By the way, I went ahead and calculated what effect probabilistic knowledge of one's current intersection has on the payoff, so as to know the value of this knowledge. So I calculated the expected return, given that you have a probability r (with 0.5<r<=1) of correctly guessing what intersection you're in, and choose the optimal path based on whichever is most likely.
In the original problem the max payoff (under p=2/3) is 4/3. I found that to beat that, you only need r to be greater than 52.05%, barely better than chance. Alternately, that's only 0.0012 bits of the 1 bit of information contained by the knowledge of which intersection you're at! (Remember that if you have less than .0012 bits, you can just revert to the p=2/3 method from the original problem, which is better than trying to use your knowledge.)

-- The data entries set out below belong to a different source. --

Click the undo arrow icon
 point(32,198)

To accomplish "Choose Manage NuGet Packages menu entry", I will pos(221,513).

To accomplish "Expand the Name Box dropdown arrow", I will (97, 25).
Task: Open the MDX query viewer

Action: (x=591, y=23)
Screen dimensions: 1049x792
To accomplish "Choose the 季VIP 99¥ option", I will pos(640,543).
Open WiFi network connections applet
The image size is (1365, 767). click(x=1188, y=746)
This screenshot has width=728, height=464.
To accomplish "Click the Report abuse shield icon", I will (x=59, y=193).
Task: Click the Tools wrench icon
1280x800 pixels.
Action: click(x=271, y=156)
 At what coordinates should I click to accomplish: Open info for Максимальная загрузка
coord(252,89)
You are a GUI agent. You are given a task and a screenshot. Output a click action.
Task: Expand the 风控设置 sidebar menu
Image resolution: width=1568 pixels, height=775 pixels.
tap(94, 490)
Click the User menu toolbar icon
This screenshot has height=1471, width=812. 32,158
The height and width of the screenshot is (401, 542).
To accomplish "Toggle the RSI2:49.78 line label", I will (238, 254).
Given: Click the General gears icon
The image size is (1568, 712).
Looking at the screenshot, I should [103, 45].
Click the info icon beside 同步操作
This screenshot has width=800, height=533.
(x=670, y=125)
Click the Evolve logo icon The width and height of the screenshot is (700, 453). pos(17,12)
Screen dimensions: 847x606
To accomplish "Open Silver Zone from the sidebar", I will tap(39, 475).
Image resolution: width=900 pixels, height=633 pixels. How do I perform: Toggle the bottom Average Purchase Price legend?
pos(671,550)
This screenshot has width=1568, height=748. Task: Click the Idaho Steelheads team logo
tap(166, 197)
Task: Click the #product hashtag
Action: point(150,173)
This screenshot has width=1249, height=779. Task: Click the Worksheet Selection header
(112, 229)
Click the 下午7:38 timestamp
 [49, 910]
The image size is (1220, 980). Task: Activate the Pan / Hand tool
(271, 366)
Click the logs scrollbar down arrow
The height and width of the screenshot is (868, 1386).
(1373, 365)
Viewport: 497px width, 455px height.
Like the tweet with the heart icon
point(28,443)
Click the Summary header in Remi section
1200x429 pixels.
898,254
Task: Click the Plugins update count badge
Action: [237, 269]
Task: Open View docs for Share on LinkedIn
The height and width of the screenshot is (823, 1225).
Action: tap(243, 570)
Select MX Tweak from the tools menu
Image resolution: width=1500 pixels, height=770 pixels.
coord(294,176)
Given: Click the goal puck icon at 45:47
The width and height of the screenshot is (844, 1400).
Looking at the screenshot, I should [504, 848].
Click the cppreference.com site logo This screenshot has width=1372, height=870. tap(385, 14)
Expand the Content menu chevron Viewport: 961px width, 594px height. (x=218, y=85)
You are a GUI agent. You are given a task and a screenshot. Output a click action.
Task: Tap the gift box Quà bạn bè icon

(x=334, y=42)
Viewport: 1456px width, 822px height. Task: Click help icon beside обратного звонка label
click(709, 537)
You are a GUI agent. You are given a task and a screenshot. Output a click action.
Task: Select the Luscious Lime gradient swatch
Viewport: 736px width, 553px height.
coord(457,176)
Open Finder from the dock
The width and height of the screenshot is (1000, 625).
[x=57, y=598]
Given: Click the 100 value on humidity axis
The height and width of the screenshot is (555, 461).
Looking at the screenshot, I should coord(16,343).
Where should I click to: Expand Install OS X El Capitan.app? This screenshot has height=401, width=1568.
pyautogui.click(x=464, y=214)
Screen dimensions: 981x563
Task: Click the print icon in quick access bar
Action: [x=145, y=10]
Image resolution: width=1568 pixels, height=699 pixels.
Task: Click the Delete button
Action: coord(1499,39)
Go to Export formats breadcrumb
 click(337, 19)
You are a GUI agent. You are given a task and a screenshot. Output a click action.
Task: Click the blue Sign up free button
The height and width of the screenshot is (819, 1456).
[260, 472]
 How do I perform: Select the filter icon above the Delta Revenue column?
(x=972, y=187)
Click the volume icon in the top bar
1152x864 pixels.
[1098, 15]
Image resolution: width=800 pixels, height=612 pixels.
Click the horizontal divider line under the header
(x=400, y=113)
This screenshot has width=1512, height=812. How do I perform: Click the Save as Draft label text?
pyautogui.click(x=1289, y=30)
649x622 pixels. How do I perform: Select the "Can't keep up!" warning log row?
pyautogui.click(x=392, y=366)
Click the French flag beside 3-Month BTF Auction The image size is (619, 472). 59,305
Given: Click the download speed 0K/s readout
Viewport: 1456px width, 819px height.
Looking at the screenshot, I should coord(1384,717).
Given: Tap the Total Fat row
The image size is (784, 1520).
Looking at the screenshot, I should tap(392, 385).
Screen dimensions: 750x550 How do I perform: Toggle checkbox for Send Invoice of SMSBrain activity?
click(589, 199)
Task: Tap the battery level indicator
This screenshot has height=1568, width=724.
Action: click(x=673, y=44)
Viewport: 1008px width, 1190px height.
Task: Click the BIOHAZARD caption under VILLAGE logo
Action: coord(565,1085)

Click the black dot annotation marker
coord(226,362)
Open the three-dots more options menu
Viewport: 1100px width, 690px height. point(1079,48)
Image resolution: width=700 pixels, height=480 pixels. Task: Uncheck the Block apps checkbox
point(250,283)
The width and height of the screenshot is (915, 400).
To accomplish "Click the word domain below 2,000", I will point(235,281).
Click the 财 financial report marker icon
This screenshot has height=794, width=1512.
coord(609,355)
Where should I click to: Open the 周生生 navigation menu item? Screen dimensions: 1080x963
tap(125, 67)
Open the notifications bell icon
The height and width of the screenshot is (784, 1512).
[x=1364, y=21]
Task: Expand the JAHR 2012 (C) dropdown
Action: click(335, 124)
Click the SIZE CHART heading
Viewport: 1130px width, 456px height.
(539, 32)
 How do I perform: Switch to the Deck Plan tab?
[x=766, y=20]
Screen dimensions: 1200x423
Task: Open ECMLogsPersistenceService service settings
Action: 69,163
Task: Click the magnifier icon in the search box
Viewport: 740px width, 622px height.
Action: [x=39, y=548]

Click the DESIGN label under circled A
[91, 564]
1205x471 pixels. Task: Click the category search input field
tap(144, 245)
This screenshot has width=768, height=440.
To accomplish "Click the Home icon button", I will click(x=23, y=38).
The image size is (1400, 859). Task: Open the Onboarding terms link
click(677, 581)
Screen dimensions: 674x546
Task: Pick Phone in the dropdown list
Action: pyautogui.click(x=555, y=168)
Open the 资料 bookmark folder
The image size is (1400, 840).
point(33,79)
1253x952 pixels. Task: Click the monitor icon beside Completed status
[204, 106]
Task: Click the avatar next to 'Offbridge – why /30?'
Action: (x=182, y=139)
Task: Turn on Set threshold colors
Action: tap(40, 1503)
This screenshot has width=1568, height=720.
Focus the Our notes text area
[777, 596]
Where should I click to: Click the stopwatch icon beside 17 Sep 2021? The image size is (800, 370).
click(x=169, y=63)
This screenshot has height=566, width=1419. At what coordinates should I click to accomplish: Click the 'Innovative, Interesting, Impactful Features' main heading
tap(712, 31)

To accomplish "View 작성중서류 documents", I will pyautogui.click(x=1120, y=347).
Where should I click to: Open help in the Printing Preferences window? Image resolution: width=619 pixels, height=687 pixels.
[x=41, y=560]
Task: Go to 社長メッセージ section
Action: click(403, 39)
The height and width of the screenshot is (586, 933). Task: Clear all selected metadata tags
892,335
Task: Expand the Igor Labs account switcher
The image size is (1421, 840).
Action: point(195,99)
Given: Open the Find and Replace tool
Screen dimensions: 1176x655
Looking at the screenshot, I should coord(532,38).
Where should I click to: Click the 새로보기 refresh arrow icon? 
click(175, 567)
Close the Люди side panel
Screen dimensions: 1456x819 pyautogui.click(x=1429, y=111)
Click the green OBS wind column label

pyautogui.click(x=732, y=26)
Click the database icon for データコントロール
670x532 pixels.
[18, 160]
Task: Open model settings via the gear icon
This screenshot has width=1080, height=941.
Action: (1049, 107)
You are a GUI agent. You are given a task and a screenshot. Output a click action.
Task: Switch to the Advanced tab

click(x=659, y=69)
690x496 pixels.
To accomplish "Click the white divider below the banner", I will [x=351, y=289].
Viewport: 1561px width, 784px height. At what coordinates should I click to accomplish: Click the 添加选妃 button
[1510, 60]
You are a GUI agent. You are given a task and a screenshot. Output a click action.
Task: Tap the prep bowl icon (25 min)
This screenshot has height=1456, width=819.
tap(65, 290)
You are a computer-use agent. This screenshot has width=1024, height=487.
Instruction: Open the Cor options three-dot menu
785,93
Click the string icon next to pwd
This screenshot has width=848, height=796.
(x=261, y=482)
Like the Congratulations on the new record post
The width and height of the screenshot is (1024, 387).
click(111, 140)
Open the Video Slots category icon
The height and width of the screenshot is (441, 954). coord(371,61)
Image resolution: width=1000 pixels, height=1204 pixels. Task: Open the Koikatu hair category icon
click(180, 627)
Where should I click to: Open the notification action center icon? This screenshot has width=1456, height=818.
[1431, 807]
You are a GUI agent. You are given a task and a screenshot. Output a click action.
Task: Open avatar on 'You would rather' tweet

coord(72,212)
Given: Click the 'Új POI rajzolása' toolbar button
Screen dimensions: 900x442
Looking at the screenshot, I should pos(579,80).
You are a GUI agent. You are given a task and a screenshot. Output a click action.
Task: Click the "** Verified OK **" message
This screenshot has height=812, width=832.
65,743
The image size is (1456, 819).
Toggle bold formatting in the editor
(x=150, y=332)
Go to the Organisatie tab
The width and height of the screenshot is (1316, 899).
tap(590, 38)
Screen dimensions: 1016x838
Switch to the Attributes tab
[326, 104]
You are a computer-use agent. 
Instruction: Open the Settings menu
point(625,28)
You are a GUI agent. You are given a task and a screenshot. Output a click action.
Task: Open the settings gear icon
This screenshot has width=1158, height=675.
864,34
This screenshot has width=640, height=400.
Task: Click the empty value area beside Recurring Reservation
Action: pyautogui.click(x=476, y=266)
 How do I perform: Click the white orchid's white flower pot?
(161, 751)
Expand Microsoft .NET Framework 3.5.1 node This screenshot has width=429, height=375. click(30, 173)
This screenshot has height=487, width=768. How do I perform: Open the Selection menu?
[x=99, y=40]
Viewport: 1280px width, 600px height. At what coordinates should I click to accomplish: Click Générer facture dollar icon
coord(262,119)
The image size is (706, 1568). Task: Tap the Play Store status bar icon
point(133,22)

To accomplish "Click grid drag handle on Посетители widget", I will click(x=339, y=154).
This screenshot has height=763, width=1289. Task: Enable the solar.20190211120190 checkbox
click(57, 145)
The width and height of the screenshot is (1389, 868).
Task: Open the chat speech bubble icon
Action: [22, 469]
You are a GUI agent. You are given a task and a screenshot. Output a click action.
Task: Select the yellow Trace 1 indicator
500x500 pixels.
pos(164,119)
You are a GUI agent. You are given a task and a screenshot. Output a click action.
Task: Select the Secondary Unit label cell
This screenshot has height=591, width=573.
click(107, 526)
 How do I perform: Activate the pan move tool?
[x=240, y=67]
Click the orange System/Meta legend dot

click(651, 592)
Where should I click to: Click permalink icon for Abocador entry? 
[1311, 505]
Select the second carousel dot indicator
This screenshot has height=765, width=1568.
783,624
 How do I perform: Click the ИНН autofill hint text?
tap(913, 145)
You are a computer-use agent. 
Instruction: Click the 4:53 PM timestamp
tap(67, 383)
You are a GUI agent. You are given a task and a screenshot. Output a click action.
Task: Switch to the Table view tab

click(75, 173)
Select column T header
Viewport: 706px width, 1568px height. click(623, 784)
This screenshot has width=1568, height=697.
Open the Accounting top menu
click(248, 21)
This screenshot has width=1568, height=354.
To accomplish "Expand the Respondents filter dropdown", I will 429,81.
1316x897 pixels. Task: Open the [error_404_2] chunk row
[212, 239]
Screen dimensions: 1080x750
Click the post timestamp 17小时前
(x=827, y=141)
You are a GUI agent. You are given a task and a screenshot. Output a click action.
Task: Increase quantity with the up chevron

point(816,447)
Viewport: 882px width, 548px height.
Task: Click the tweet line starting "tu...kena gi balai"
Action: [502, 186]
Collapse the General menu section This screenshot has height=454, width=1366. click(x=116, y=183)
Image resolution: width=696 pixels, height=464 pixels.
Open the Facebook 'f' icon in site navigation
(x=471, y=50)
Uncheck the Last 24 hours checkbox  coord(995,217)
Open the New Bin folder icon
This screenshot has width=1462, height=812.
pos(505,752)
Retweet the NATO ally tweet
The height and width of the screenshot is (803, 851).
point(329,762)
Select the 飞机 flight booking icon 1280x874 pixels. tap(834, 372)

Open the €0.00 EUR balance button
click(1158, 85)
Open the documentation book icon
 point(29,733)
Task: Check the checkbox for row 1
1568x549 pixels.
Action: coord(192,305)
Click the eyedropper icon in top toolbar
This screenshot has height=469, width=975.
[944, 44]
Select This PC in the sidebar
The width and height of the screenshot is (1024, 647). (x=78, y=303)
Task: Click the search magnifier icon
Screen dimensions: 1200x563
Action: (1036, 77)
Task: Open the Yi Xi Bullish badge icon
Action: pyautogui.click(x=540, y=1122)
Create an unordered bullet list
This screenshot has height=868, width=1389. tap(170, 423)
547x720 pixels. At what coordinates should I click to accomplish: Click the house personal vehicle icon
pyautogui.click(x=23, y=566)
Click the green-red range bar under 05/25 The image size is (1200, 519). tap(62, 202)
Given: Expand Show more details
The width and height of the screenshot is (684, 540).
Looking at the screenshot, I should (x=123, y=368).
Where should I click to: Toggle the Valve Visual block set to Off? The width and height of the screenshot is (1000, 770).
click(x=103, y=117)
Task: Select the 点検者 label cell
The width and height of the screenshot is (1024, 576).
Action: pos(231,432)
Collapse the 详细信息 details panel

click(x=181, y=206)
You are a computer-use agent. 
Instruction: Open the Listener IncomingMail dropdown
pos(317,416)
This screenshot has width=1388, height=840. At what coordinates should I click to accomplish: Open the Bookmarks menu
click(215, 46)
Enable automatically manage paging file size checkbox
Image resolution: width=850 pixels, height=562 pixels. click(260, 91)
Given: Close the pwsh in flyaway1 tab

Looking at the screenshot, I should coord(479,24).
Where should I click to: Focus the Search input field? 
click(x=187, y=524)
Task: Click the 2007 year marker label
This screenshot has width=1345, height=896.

Proof: At X, you have probability r of continuing, then at Y you have a probability r of exiting and (1-r) of continuing.
Thus, EU(r) = r(4r + (1-r) ) = r(3r+1).
Then solve for when EU(r)=4/3, the optimum in the fully ignorant case, which is at r = 0.5205.
You made a mistake here, which is assuming that when you guess you are at X, you should choose CONTINUE with probability 1, and when you guess you are at Y, you should choose EXIT with probability 1. In fact you can improve your expected payoff using a mixed strategy, in which case you can always do better when you have more information.
Here's the math. Suppose when you are at an intersection, you get a clue that reads either 'X' or 'Y'. This clue is determined by a dice roll at START. With probability .49, you get 'X' at both intersections. With probability .49, you get 'Y' at both intersections. With probability .02, you get 'X' at the X intersection, and 'Y' at the Y intersection.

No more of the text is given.